▸ **CHALLENGE**: Return the following data unchanged, every line reproduced verbatim.

▸ **DATA PROVIDED**:
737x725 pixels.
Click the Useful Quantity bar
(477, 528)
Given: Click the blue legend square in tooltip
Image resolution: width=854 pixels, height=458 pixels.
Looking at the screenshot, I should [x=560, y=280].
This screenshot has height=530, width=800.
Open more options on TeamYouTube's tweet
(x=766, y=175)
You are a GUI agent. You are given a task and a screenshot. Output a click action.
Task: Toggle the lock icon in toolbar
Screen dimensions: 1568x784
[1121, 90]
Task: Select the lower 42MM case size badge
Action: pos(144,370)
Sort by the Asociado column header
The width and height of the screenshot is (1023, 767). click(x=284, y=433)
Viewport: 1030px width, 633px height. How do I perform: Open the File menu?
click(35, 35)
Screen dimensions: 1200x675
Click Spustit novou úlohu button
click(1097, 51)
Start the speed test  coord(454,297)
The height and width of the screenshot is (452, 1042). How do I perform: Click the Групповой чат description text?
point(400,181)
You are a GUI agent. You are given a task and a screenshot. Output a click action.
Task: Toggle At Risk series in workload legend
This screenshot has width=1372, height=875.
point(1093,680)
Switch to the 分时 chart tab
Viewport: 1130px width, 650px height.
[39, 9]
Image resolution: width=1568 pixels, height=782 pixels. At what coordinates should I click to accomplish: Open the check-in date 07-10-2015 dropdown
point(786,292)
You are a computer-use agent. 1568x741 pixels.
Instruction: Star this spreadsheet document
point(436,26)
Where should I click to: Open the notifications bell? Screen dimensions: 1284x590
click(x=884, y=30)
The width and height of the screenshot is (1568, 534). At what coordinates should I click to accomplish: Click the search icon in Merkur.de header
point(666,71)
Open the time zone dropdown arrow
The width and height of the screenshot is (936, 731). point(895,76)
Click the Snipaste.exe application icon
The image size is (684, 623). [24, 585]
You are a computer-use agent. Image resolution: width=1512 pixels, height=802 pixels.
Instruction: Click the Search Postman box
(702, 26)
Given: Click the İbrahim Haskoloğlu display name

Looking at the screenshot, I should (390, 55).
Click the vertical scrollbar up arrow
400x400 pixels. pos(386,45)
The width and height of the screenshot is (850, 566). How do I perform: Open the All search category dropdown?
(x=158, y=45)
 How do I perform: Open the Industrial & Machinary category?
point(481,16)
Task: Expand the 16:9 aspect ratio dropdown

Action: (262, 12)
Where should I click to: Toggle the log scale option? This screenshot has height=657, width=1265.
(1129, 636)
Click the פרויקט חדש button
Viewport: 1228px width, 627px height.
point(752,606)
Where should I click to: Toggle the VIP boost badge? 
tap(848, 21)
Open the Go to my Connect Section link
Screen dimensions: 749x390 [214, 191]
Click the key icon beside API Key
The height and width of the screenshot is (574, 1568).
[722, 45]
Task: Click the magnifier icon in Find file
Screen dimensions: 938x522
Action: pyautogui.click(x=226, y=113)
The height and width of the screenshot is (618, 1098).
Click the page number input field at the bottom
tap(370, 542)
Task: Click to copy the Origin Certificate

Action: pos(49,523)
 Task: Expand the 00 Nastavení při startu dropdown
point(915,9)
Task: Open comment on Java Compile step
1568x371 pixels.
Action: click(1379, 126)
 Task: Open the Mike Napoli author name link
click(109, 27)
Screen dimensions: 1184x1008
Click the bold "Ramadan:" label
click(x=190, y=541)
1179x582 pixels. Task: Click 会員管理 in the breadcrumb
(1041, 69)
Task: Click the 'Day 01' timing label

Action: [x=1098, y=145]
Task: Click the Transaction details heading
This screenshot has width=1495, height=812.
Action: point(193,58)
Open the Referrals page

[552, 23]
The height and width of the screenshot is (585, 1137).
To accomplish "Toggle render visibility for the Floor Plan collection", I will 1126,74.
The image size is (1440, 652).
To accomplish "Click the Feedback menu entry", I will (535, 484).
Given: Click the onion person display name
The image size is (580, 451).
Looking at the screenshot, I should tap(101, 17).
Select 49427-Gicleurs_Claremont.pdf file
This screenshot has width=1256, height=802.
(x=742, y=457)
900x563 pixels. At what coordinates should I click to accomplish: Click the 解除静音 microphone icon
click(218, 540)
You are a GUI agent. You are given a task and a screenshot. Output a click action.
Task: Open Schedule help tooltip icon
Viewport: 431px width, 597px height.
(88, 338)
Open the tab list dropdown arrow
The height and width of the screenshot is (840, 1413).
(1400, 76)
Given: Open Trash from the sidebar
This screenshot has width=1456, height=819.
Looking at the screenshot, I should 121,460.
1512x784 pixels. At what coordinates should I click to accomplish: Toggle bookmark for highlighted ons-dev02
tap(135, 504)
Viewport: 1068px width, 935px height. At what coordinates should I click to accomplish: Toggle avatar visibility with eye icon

▸ **OUTPUT FOR THIS EXERCISE**:
737x725 pixels.
Click the Useful Quantity bar
(477, 528)
Given: Click the blue legend square in tooltip
Image resolution: width=854 pixels, height=458 pixels.
Looking at the screenshot, I should [x=560, y=280].
This screenshot has height=530, width=800.
Open more options on TeamYouTube's tweet
(x=766, y=175)
You are a GUI agent. You are given a task and a screenshot. Output a click action.
Task: Toggle the lock icon in toolbar
Screen dimensions: 1568x784
[1121, 90]
Task: Select the lower 42MM case size badge
Action: pos(144,370)
Sort by the Asociado column header
The width and height of the screenshot is (1023, 767). click(x=284, y=433)
Viewport: 1030px width, 633px height. How do I perform: Open the File menu?
click(35, 35)
Screen dimensions: 1200x675
Click Spustit novou úlohu button
click(1097, 51)
Start the speed test  coord(454,297)
The height and width of the screenshot is (452, 1042). How do I perform: Click the Групповой чат description text?
point(400,181)
You are a GUI agent. You are given a task and a screenshot. Output a click action.
Task: Toggle At Risk series in workload legend
This screenshot has width=1372, height=875.
point(1093,680)
Switch to the 分时 chart tab
Viewport: 1130px width, 650px height.
[39, 9]
Image resolution: width=1568 pixels, height=782 pixels. At what coordinates should I click to accomplish: Open the check-in date 07-10-2015 dropdown
point(786,292)
You are a computer-use agent. 1568x741 pixels.
Instruction: Star this spreadsheet document
point(436,26)
Where should I click to: Open the notifications bell? Screen dimensions: 1284x590
click(x=884, y=30)
The width and height of the screenshot is (1568, 534). At what coordinates should I click to accomplish: Click the search icon in Merkur.de header
point(666,71)
Open the time zone dropdown arrow
The width and height of the screenshot is (936, 731). point(895,76)
Click the Snipaste.exe application icon
The image size is (684, 623). [24, 585]
You are a computer-use agent. Image resolution: width=1512 pixels, height=802 pixels.
Instruction: Click the Search Postman box
(702, 26)
Given: Click the İbrahim Haskoloğlu display name

Looking at the screenshot, I should (390, 55).
Click the vertical scrollbar up arrow
400x400 pixels. pos(386,45)
The width and height of the screenshot is (850, 566). How do I perform: Open the All search category dropdown?
(x=158, y=45)
 How do I perform: Open the Industrial & Machinary category?
point(481,16)
Task: Expand the 16:9 aspect ratio dropdown

Action: (262, 12)
Where should I click to: Toggle the log scale option? This screenshot has height=657, width=1265.
(1129, 636)
Click the פרויקט חדש button
Viewport: 1228px width, 627px height.
point(752,606)
Where should I click to: Toggle the VIP boost badge? 
tap(848, 21)
Open the Go to my Connect Section link
Screen dimensions: 749x390 [214, 191]
Click the key icon beside API Key
The height and width of the screenshot is (574, 1568).
[722, 45]
Task: Click the magnifier icon in Find file
Screen dimensions: 938x522
Action: pyautogui.click(x=226, y=113)
The height and width of the screenshot is (618, 1098).
Click the page number input field at the bottom
tap(370, 542)
Task: Click to copy the Origin Certificate

Action: pos(49,523)
 Task: Expand the 00 Nastavení při startu dropdown
point(915,9)
Task: Open comment on Java Compile step
1568x371 pixels.
Action: click(1379, 126)
 Task: Open the Mike Napoli author name link
click(109, 27)
Screen dimensions: 1184x1008
Click the bold "Ramadan:" label
click(x=190, y=541)
1179x582 pixels. Task: Click 会員管理 in the breadcrumb
(1041, 69)
Task: Click the 'Day 01' timing label

Action: [x=1098, y=145]
Task: Click the Transaction details heading
This screenshot has width=1495, height=812.
Action: point(193,58)
Open the Referrals page

[552, 23]
The height and width of the screenshot is (585, 1137).
To accomplish "Toggle render visibility for the Floor Plan collection", I will 1126,74.
The image size is (1440, 652).
To accomplish "Click the Feedback menu entry", I will (535, 484).
Given: Click the onion person display name
The image size is (580, 451).
Looking at the screenshot, I should tap(101, 17).
Select 49427-Gicleurs_Claremont.pdf file
This screenshot has width=1256, height=802.
(x=742, y=457)
900x563 pixels. At what coordinates should I click to accomplish: Click the 解除静音 microphone icon
click(218, 540)
You are a GUI agent. You are given a task and a screenshot. Output a click action.
Task: Open Schedule help tooltip icon
Viewport: 431px width, 597px height.
(88, 338)
Open the tab list dropdown arrow
The height and width of the screenshot is (840, 1413).
(1400, 76)
Given: Open Trash from the sidebar
This screenshot has width=1456, height=819.
Looking at the screenshot, I should 121,460.
1512x784 pixels. At what coordinates should I click to accomplish: Toggle bookmark for highlighted ons-dev02
tap(135, 504)
Viewport: 1068px width, 935px height. At what coordinates should I click to accomplish: Toggle avatar visibility with eye icon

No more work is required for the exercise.